▶ _WHAT THE TASK ASKS_:
Among the entries below, find the line with "Task: Open the calendar icon in the To field", then quote it and each following line up to and including the line with "Screen dimensions: 844x589", and nothing else.

▶ _MATERIAL PROVIDED_:
=-=-=

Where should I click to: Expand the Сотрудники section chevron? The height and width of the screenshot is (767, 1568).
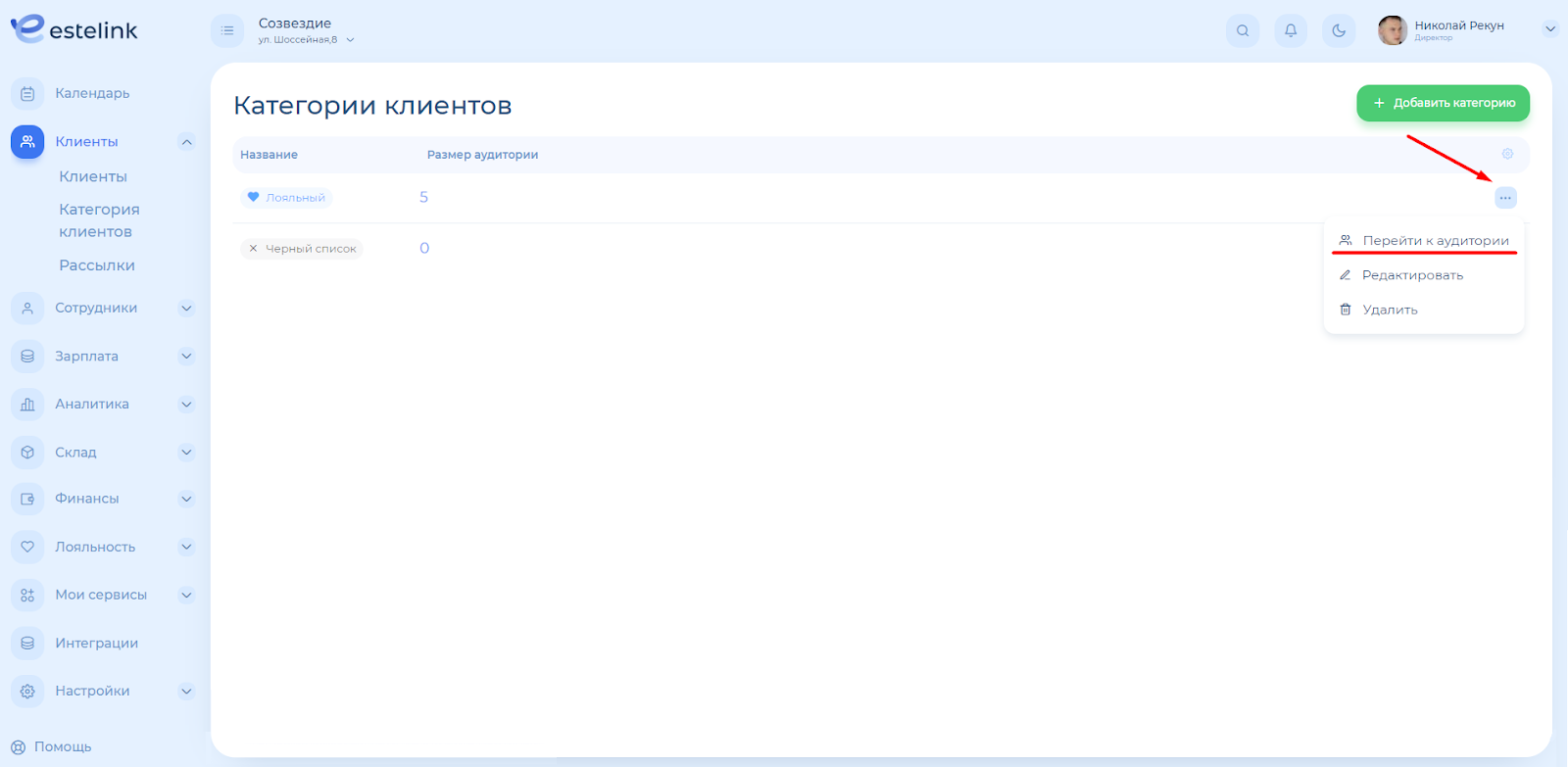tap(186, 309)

=-=-=

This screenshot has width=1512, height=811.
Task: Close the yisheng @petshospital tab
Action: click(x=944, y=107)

=-=-=

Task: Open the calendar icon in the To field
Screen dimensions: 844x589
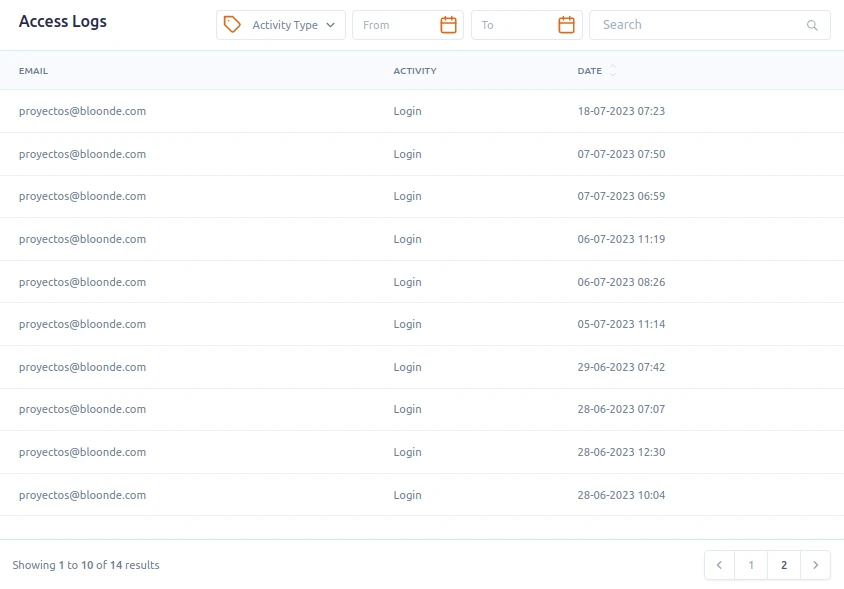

=-=-=

▶ _SOLVED PROBLEM_:
Task: Open the calendar icon in the To field
Screen dimensions: 844x589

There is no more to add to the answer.